- Born: Bridget Sabina Fisher 1 January 1922 London, England, United Kingdom
- Died: 31 December 2009 (aged 86) Blue Mountains, New South Wales, Australia
- Occupation: Suffragist
- Spouse: Douglass Gilling
- Children: 4 including Rebecca Gilling
- Parent: Cicely Corbett Fisher (mother)
- Family: Charles Corbett (Grandfather) Marie Corbett (Grandmother) Margery Corbett Ashby (Aunty)

= Bridget Gilling =

Australian feminist and social activist

Bridget Sabina Gilling, (née Fisher) (1 January 1922 – 31 December 2009) was an English-born Australian feminist and social activist.

==Biography==
Gilling was born in London, England in 1922 and raised in Sussex amid a politically active family. Her grandparents, Charles and Marie Corbett, were active in the British Liberal Party; her mother Cicely and aunt Dame Margery Corbett Ashby were prominent suffragists. Her father, Chalmers "Pat" Fisher, was an Irish Quaker who worked as a journalist and businessman.

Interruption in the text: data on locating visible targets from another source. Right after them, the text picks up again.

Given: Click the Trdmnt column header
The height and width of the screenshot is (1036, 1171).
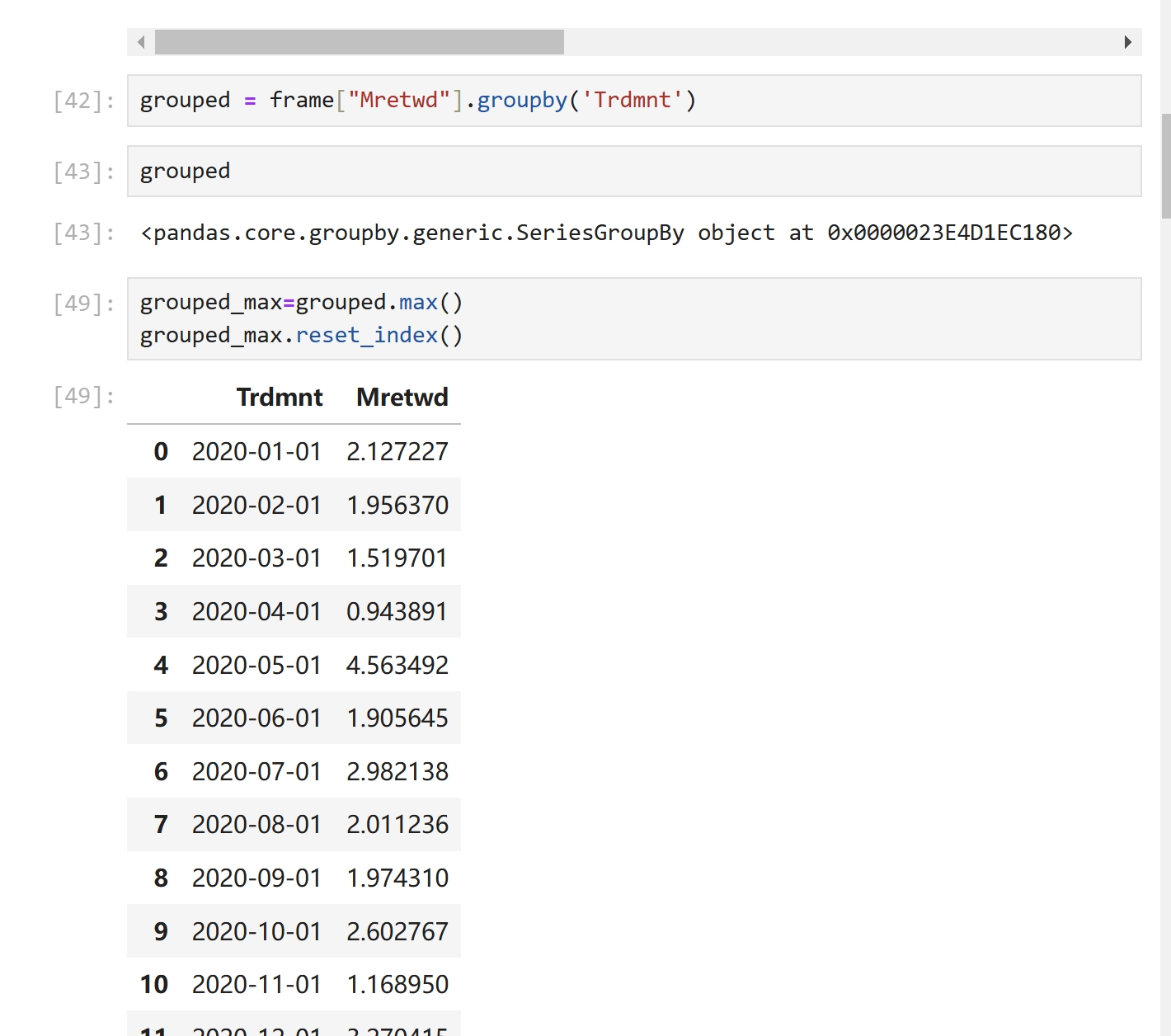Looking at the screenshot, I should [x=279, y=398].
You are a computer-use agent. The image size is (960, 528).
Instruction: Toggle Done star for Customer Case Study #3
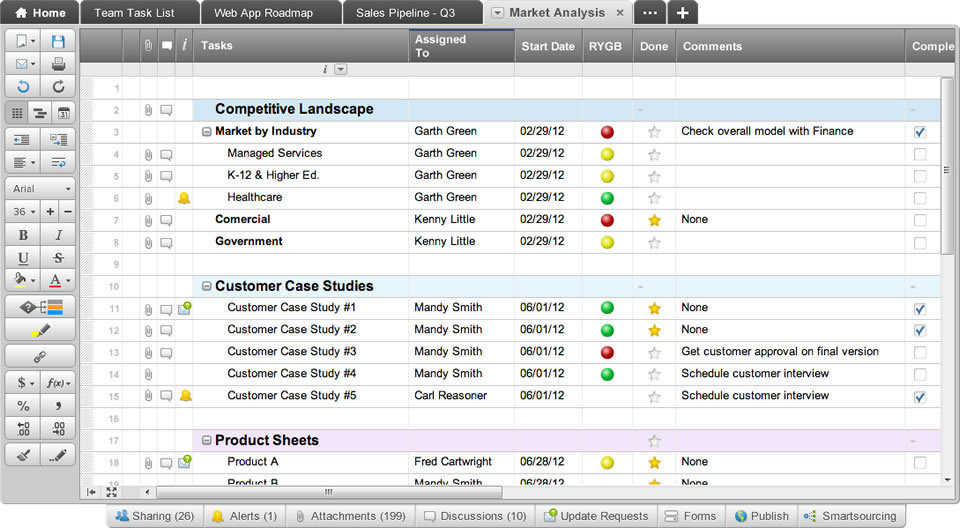tap(654, 352)
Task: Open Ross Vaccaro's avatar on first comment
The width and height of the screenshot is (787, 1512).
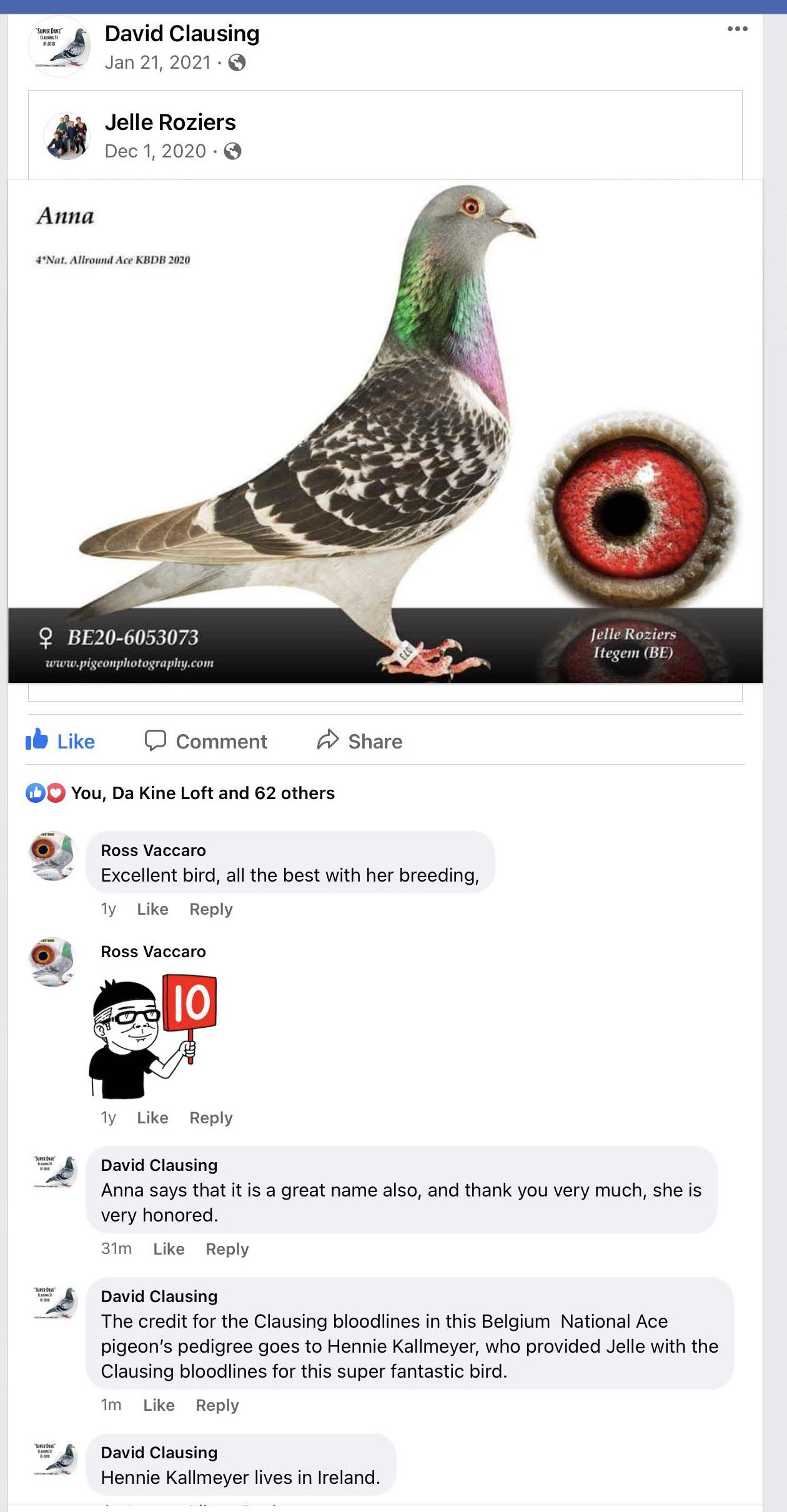Action: click(x=52, y=856)
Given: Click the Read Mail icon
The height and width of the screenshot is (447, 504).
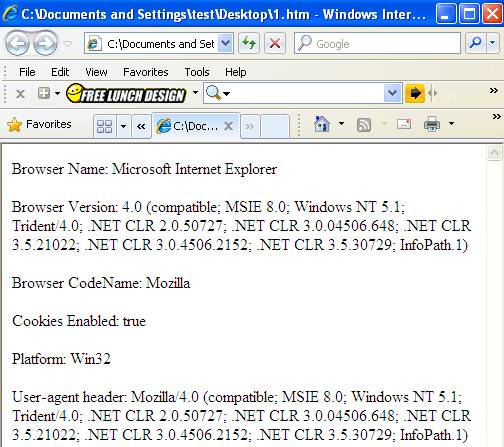Looking at the screenshot, I should click(404, 124).
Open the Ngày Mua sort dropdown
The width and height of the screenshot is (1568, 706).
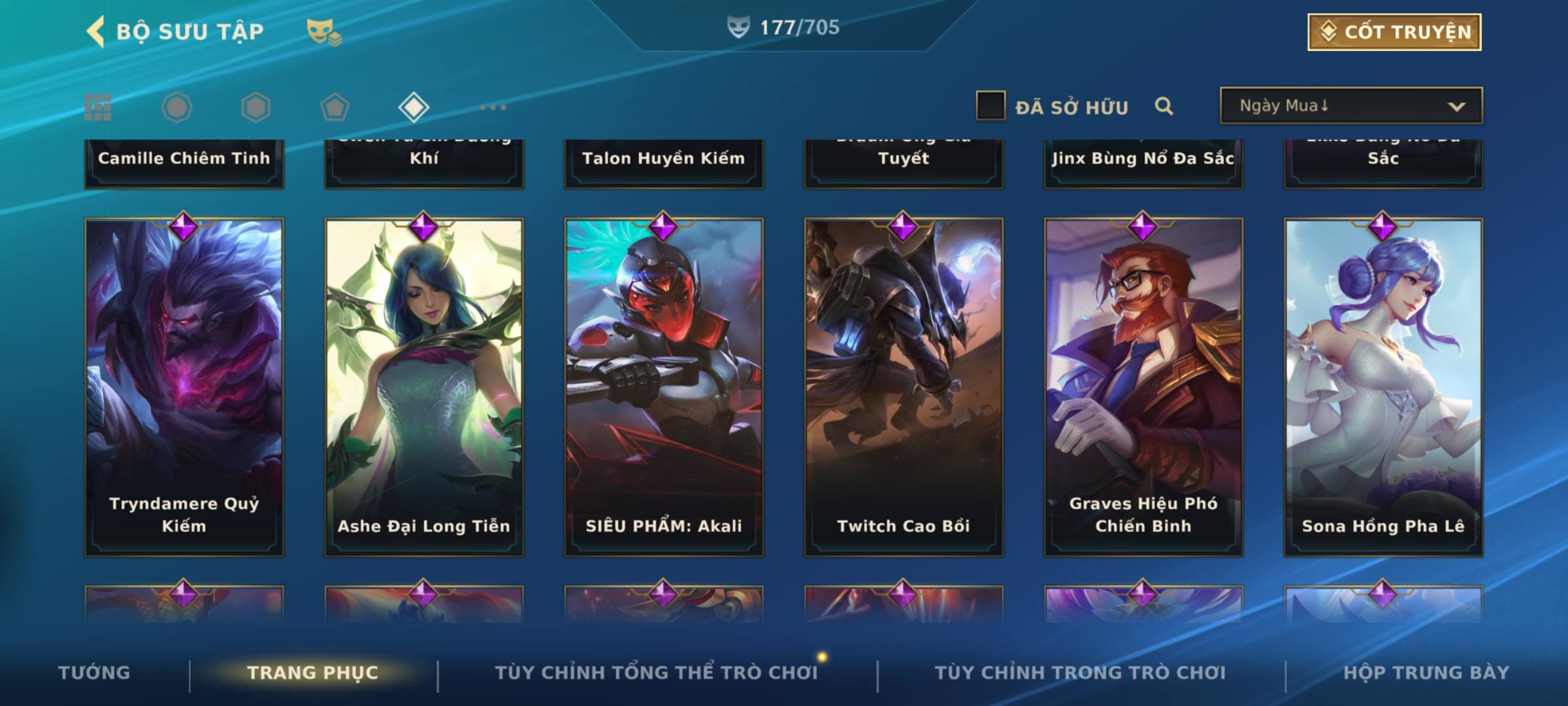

Bridget spent a year in Geneva in the late 1930s before serving as a nurse with the Voluntary Aid Detachment during World War II. During this time she met Douglas Gilling, an Australian serving in the Royal Australian Navy; they were engaged three days after they met and married eleven days later, and they both moved to Australia in 1946.

The Gillings settled in Castlecrag, and had four children. Bridget graduated from the University of Sydney in social work in 1971, and was appointed to the Social Security Appeals Tribunal, the Mental Health Review Tribunal, and as an ombudsman in the New South Wales prison system. She was chair of the Australian Consumers Association board, and was also involved with the Prison Reform Council, the Australian Council of Social Service, the Women's Electoral Lobby, the Council for Civil Liberties, and Zero Population Growth. She was president of the Humanist Society and the Voluntary Euthanasia Society, and ran for several elections during the early 1970s as a member of the Australia Party. In 1975 she joined the Australian Labor Party, remaining an active member until her death.

Gilling received particular attention as a campaigner for birth control and abortion law reform. She was also involved in the campaign against the Hawke Government's Australia Card proposal in 1987, becoming a trustee of the Australian Privacy Foundation. She separated from her husband in the 1970s but they remained on good terms. She died at a nursing home in the Blue Mountains in 2009 and was survived by her ex-husband and their children, who included the actress Rebecca Gilling.